To design their modified BCG strains, the researchers performed synteny analyses of more than 63 mycobacterial species and surveyed 356 genomes to understand how isoprenoid biosynthetic genes are organized. They found that isoprenoid biosynthetic genes are not operonic across all 356 surveyed genomes, although some genes are frequently found in pairs. Using those insights, they built synthetic loci aimed at driving specific overproduction of HMBPP through the MEP pathway. The team then tested these recombinant BCG strains in an in vitro stimulation assay to measure human Vγ9Vδ2 T cell expansion. BCG strains expressing a synthetic MEP locus significantly enhanced Vγ9Vδ2 T cell expansion compared with the wild-type vaccine strain. Separately, overexpression of the HMBPP synthase GcpE alone potently induced Vγ9Vδ2 T cell expansion and did so without causing downregulation of other pathway genes. Together these approaches enabled accumulation of HMBPP and helped overcome feedback inhibition in the MEP pathway.

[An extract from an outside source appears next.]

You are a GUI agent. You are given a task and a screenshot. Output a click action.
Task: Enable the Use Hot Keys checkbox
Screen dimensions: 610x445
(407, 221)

The work shows a novel route to improving how BCG stimulates the immune system by exploiting a natural recognition pathway rather than only adding conventional antigens. By boosting production of (E)-4-hydroxy-3-methyl-but-2-enyl pyrophosphate (HMBPP), the engineered strains more effectively engage Vγ9Vδ2 T cells, a population known to have protective activity against Mycobacterium tuberculosis. The study presents two practical engineering strategies: one that reconstitutes a synthetic MEP locus to increase flux through the pathway and another that overexpresses the HMBPP synthase GcpE to raise the specific ligand level. Both approaches address feedback inhibition that normally limits HMBPP accumulation. While these results come from laboratory assays, they provide a clear proof of principle that synthetic biology can rewire BCG metabolism to harness innate-like T cell responses. If these findings translate into animal models and clinical testing, they could open a new avenue for making BCG or BCG-derived vaccines more effective at preventing pulmonary tuberculosis in adults.
This research could guide the development of BCG-based vaccines that better stimulate protective Vγ9Vδ2 T cell responses. Enhanced Vγ9Vδ2 expansion may translate into stronger protection against pulmonary Mycobacterium tuberculosis infection if confirmed in further studies.